На ней плате в гаорошек бусы. Потом вторая. Надета в чорное Они танцуют как мама
Делают крузадо. А он смотрит на нее зверской- обезьянейноейньей страстью и хватаеться ее лапу. Лапой бирёт воздух. И питаясь не потерять ее уводит жест. Поправляет оттопырившуюся на виске шест. Растянувшись на длинных кистях. Они сплитаются снова. Перемалывая музыку достоинством движений. Она роняет себя на его колено. Горошковые полы взвиваются упругостью хвоста. Медленный реверс разливает их пластическую поэзию по кругам тихого света. Приматы мягко передвигаются в пустоте. Пустота издает вибрацию. Вибрация касается моего уха. Пора вставать.
В свои полтора. Я не была фанаткой длительных отношений, ведь они часто приводят к занижению самооценки партнеров и, как следствие, потере интереса к жизни. Я предпочитала игру с голопопыми купидонами обществу хмурящихся… но ладно, это не то.

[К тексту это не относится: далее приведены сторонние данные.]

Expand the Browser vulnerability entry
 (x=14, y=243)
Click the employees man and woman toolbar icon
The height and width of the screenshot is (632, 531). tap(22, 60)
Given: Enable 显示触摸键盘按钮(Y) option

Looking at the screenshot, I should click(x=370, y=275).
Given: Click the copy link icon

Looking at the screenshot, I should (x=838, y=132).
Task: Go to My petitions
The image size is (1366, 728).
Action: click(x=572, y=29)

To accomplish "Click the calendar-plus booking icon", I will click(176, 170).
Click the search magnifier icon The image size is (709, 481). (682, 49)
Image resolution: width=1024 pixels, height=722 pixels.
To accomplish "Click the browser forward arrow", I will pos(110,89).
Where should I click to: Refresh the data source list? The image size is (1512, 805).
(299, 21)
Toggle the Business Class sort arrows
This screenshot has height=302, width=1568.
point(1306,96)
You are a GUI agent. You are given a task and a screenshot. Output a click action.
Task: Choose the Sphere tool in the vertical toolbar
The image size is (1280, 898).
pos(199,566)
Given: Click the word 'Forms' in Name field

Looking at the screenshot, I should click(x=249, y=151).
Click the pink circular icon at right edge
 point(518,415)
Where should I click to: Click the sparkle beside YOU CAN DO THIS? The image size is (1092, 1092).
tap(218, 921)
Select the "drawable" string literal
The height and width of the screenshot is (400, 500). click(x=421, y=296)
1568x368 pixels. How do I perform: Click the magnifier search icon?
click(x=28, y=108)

Меня зовут Юна. Я одна из образцов программы исследовательского гранта Убер Кинд. Мы что-то вроде бройлерной куры – под действием мощной фармакологии успеваем достичь психологической зрелости за первый год существования. Эта программа нацелена в то, чтобы растянуть период осознанной жизни на максимальный срок. Конечно, у всякой новой технологии есть недостатки, и наша не исключение. Мы не так быстро развиваемся физически, как того требует акселерированный мозг. Из-за этого в бытовых ситуациях периодически возникают непредвиденные конфузы, типа падений со стула и прочими вытекающими. Но не смотря на это мы ведем вполне насыщенную жизнь и даже (о, ужас!) работаем.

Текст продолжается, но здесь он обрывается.